Homepage for this website (which, as explained there, is unofficial).

The original Conveyance and Trust

When Charlie Wood and the other trustees bought the first part of the campsite, they signed a deed of conveyance with the previous owner. (There's more about this on the history page.) The deed itself isn't very interesting, but, for completeness, here are scans of it.

Pages 1, 2, 3, 4, and 5, and the covers.

Shortly afterwards, the trustees executed a trust deed. Some people find trust deeds a little dry, but I think that they make interesting reading. By looking at how they have been drafted, we can learn more about how our predecessors in Scouting made sure that the right people would have control of key assets. I'll type out a few of the articles for easier reading, but first here are the scans.

Pages 1, 2, 3, 4, and 5, and the covers.

Article 3

"If and when the said Local Association shall be amalgamated with or incorporated with a larger body of Boy scouts then for the purposes of these presents the unit (if any) of such larger body which shall in the opinion of the Trustees represent the said Local Association or if there should be no such unit then the whole of such larger body shall be deemed to be the said Local Association"

Trust deed, article 3 (on page 2)

This article shows an awareness of the way in which local bodies of national organizations tend to merge and subdivide. It gives the trustees a way to work out who their beneficiary is - a way that doesn't require them to deal with the minutiae of how the merging and subdividing took place. Instead, they just have to decide which unit at the end of the re-organization represents the original Local Association (by which, as is explained in the preamble on page 1, is meant Cambridge and District Local Association); only if there's no unit left that represents the original Local Association do they need to do anything else.

More Original Documents

There are several conveyance documents and the like in this document and this one.

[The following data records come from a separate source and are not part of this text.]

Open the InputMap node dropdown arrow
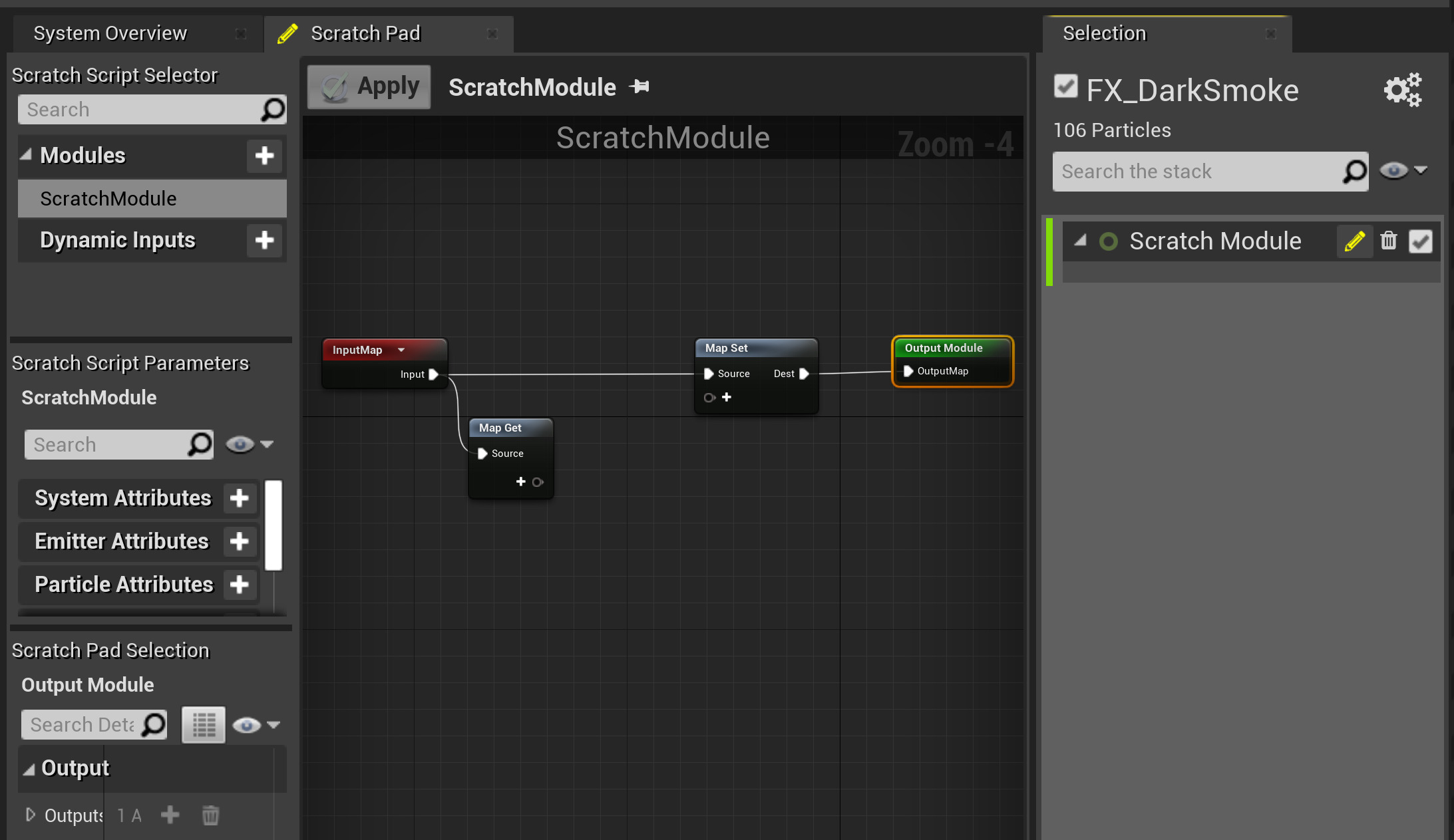Image resolution: width=1454 pixels, height=840 pixels. (401, 350)
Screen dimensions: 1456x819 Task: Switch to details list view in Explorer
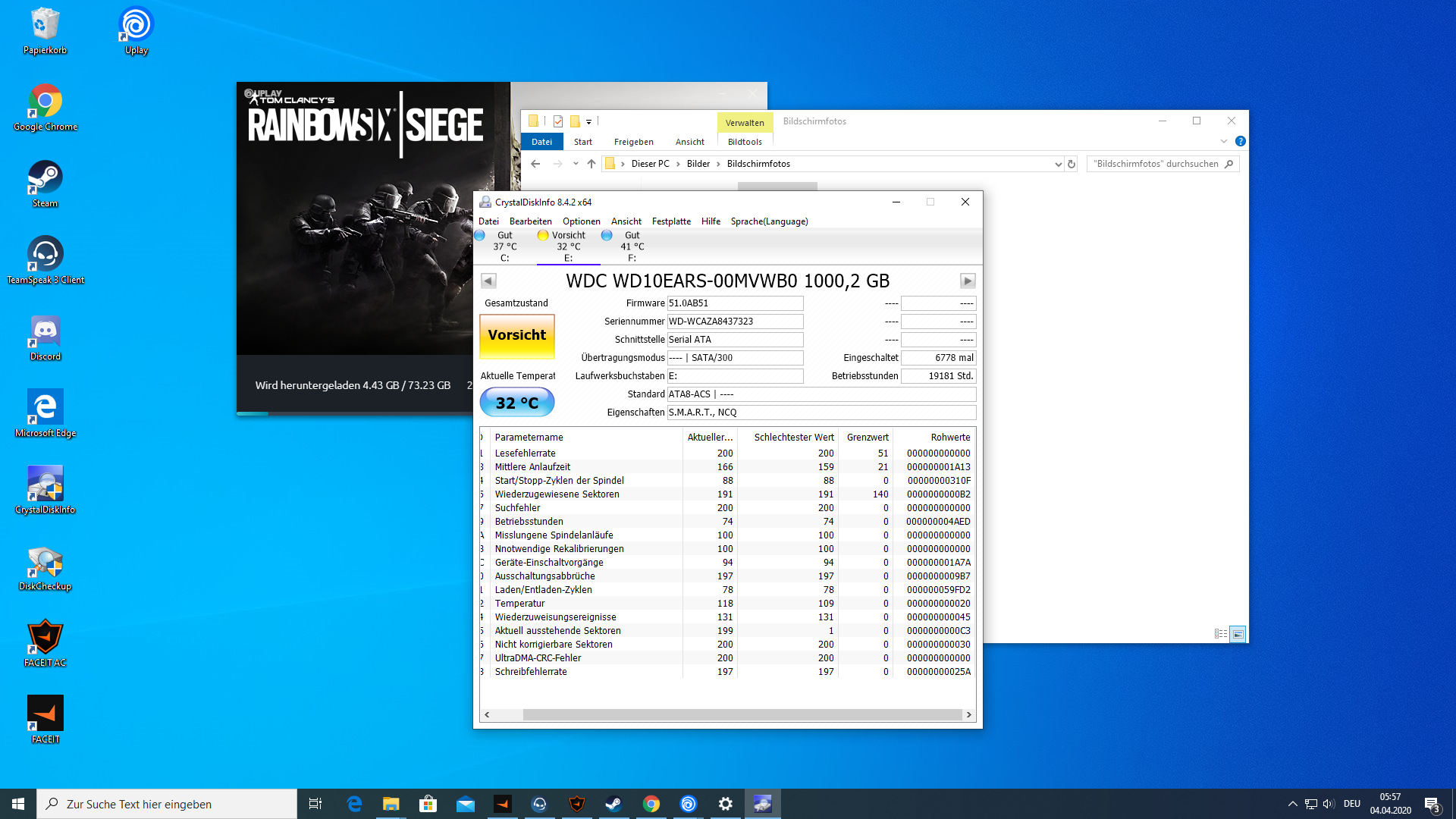click(1220, 634)
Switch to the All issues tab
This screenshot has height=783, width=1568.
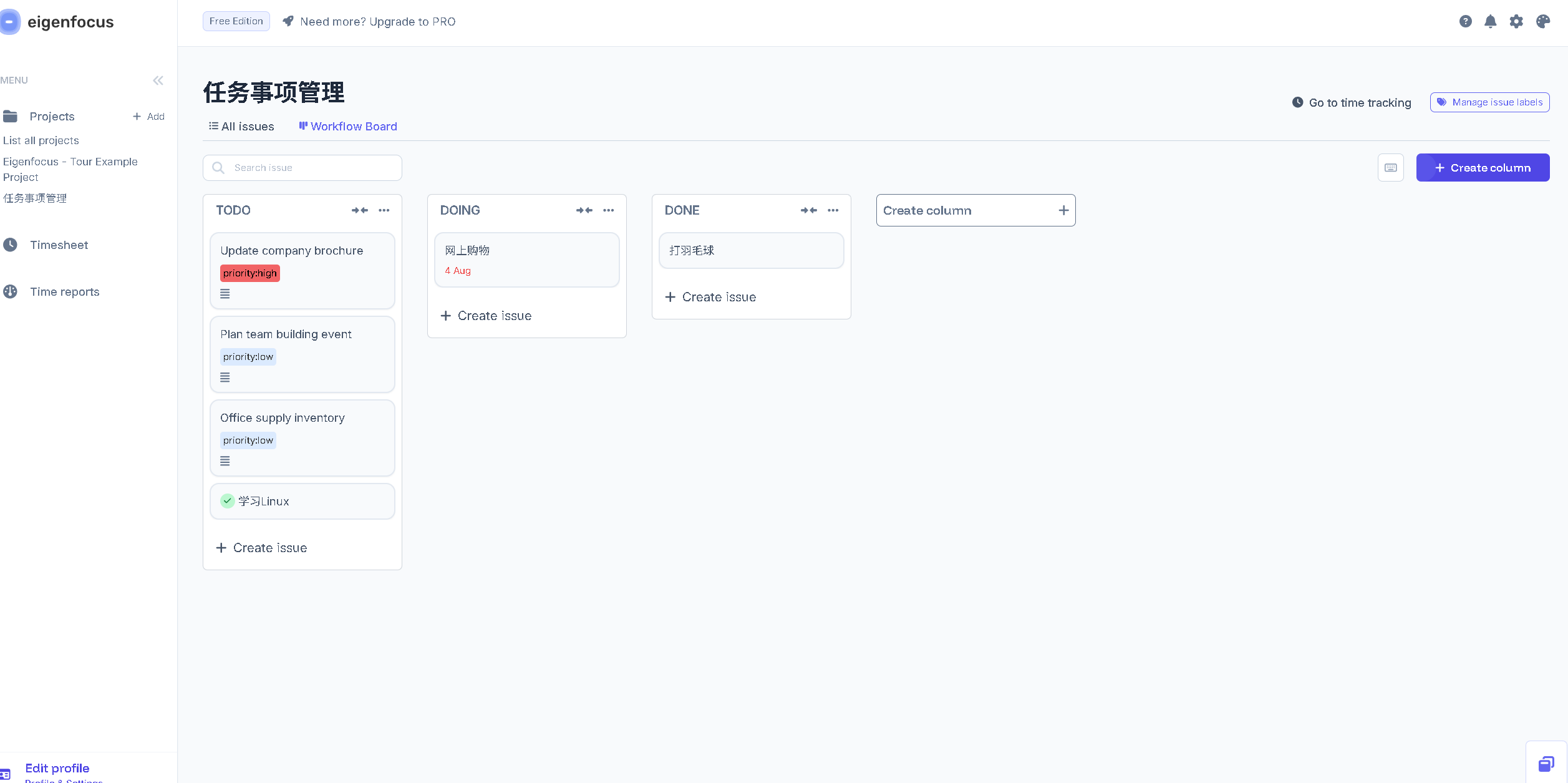pos(241,127)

The appointment of the Scout Association Trust Corporation

In 1997 the trustees transferred their trusteeship to the Scout Association Trust Corporation, whose job is to own the title to land as a holding trustee on behalf of individual units within the Scout Association. Here are the scans.

Pages 1, 2, 3, and 4.

It's interesting that this deed of appointment refers to the New Trustees as being appointed trustees of the conveyances, and not to any new trust having been created at the winding up of Fred Feary's estate. This indicates that the original trust deed (above) was still held to be in force at that time, and that it's under its terms that the trusteeship was transferred to the Trust Corporation. In other words, the same document was still holding good 65 years after it was written, surviving the deaths of all of the Original Trustees and various changes in the day-to-day management of the campsite.